_WHAT TO DO_. Output the material below verbatim, from the line with "Task: Open the" to the line with "Action: [451, 28]", both included, and nothing else. Leave the pictures out.

_RECORDED DATA_.

.....

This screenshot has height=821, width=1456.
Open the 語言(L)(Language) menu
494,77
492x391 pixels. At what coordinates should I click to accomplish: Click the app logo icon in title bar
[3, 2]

.....

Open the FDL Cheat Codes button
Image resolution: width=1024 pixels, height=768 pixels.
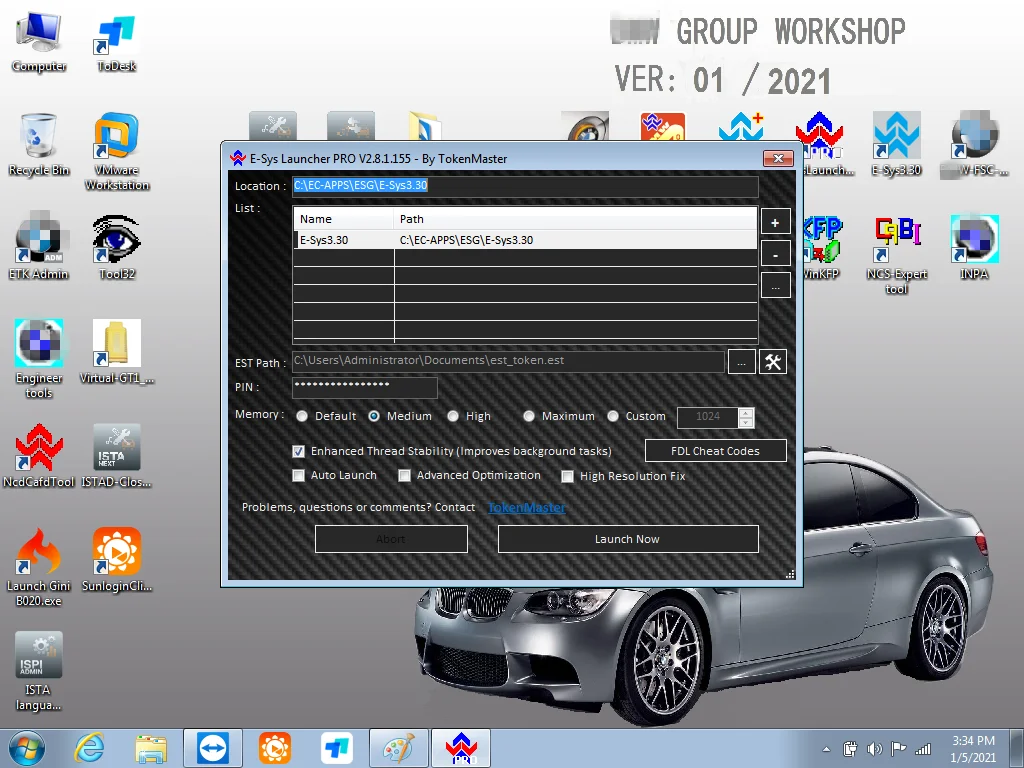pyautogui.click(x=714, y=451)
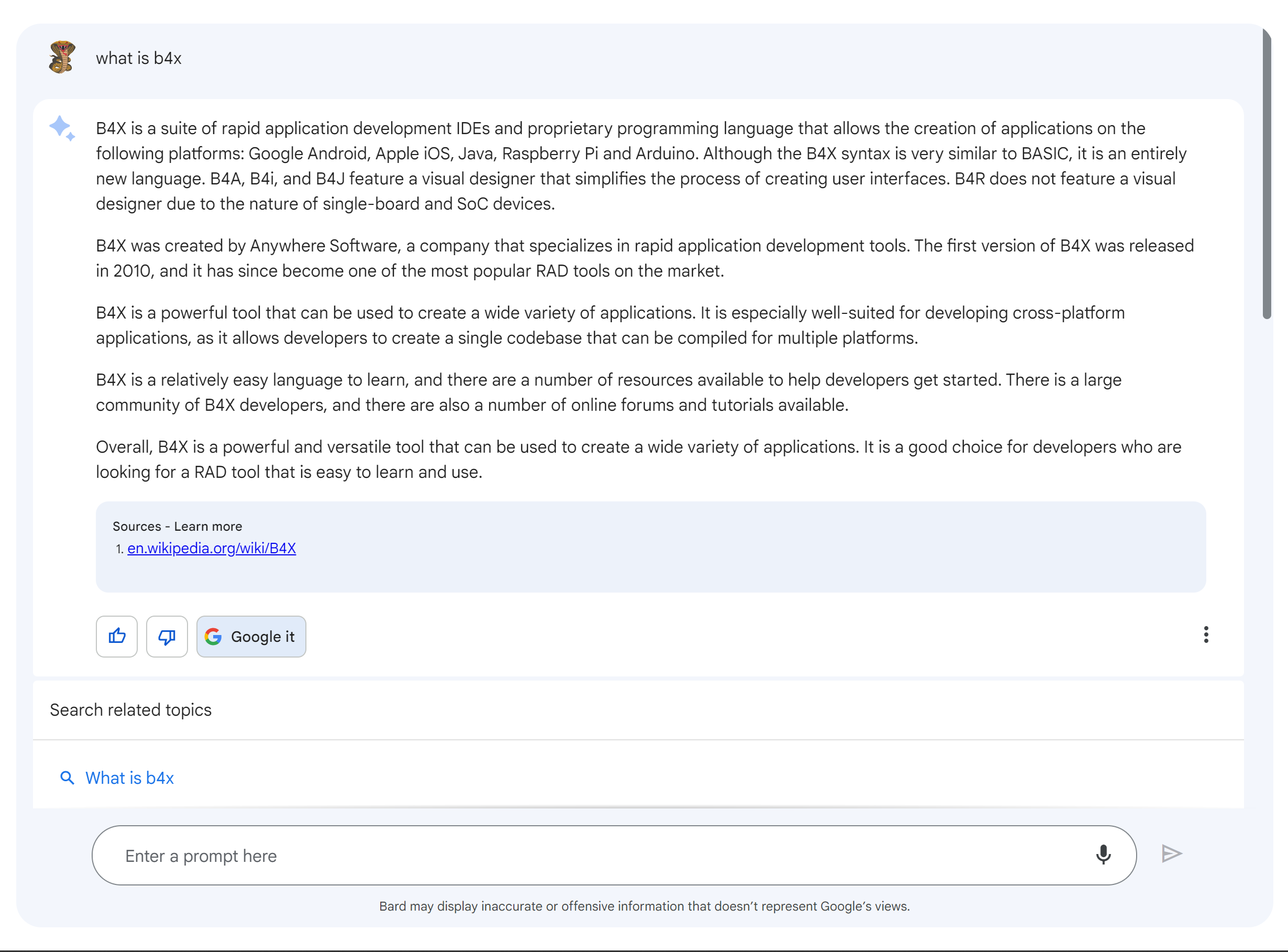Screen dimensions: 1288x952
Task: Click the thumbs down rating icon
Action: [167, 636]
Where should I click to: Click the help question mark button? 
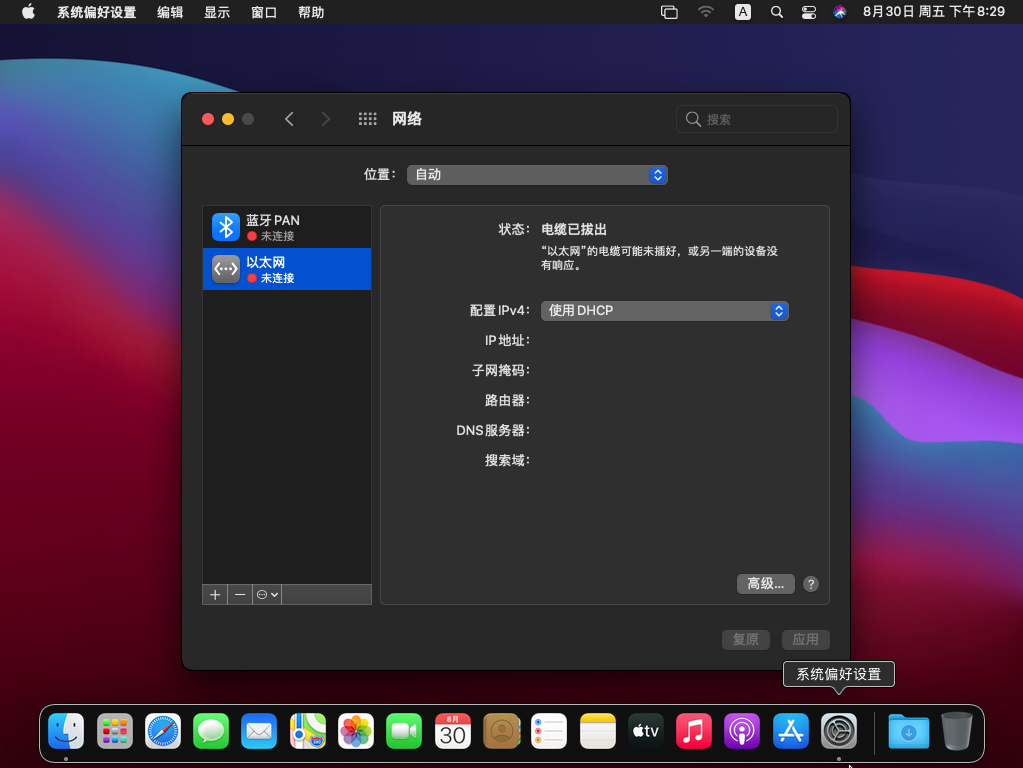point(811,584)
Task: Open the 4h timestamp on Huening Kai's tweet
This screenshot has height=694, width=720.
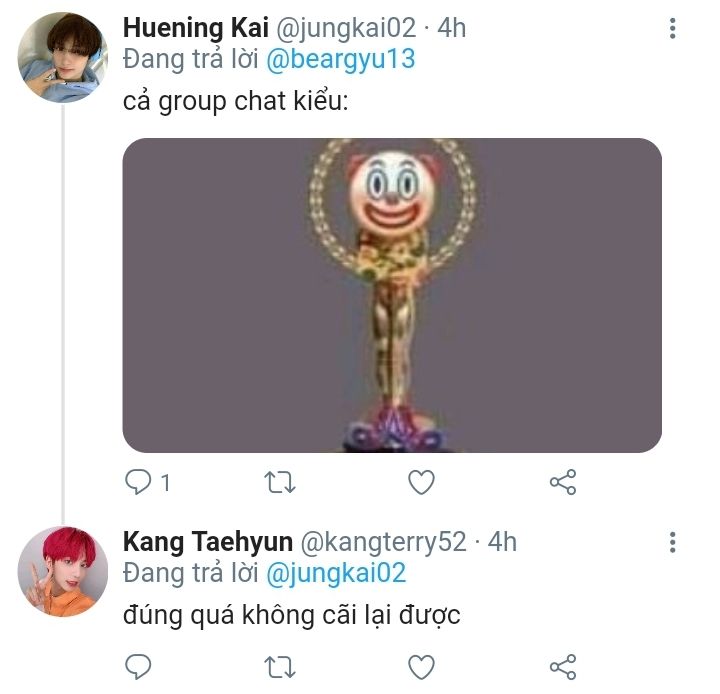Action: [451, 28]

.....

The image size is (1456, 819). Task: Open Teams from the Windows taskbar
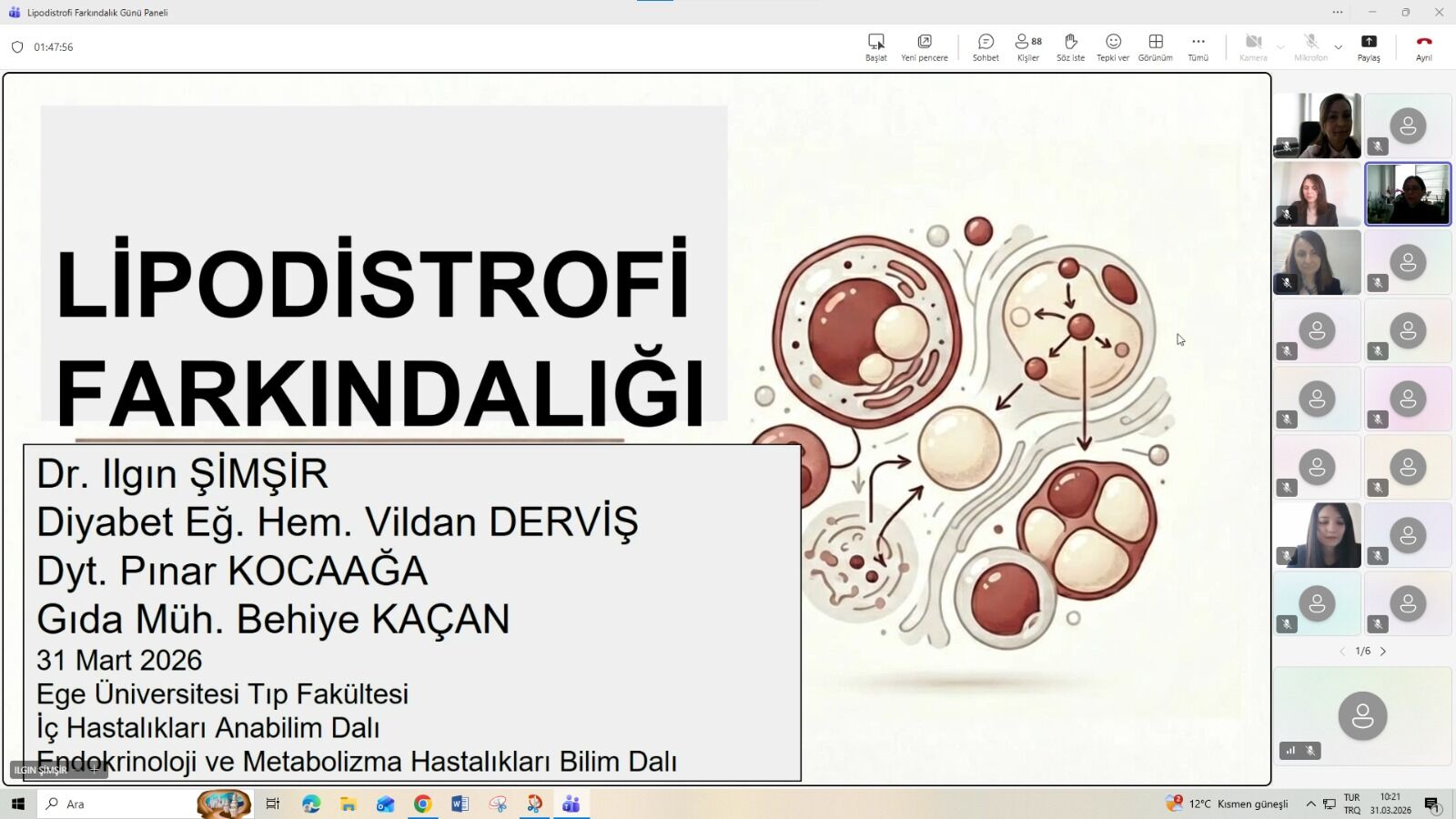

.....

_FULL SOLUTION_.
Task: Open the 4h timestamp on Huening Kai's tweet
This screenshot has height=694, width=720.
Action: [451, 28]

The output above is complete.